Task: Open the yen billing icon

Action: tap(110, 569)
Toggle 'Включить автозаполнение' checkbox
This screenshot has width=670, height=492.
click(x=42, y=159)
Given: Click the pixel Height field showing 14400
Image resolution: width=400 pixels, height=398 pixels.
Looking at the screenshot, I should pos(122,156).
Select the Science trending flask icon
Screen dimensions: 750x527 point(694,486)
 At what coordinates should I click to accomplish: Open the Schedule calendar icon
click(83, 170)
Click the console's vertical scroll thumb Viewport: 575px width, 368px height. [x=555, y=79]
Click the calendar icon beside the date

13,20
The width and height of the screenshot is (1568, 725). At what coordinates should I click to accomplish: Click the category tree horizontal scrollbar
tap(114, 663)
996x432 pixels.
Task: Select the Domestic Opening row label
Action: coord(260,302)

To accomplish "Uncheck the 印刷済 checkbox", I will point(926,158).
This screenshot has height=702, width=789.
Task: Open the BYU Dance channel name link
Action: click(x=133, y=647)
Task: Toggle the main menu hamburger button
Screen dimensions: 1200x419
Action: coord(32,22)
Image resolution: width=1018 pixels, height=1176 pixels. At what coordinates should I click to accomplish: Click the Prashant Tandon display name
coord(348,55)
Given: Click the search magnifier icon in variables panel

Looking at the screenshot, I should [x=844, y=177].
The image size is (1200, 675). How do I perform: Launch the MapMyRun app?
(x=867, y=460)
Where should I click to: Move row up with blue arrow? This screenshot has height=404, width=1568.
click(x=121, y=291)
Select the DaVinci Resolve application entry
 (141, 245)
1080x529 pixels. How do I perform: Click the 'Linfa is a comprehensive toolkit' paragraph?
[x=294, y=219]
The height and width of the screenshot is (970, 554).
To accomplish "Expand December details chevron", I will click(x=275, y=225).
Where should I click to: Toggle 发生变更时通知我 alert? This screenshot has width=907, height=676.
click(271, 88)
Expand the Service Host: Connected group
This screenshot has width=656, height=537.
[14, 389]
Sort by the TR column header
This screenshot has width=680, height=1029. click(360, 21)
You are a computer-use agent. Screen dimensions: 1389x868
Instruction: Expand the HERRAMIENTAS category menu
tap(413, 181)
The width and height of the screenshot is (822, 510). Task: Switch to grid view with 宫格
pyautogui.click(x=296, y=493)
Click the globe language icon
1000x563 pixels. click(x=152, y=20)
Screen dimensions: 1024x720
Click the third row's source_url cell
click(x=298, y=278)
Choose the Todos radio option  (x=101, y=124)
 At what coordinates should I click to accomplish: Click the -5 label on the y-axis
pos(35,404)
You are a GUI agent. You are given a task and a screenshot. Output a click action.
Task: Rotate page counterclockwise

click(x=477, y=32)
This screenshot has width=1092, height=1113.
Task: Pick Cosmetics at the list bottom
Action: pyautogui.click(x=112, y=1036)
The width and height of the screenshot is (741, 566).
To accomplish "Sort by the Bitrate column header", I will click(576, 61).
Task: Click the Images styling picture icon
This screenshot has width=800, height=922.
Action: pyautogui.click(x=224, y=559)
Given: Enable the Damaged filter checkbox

※

### [Your instructions]
Quote verbatim the line containing "This screenshot has width=800, height=922." and every line after it through the end of the records above.

### [Response to the exercise]
This screenshot has width=800, height=922.
Action: pyautogui.click(x=224, y=559)
Given: Enable the Damaged filter checkbox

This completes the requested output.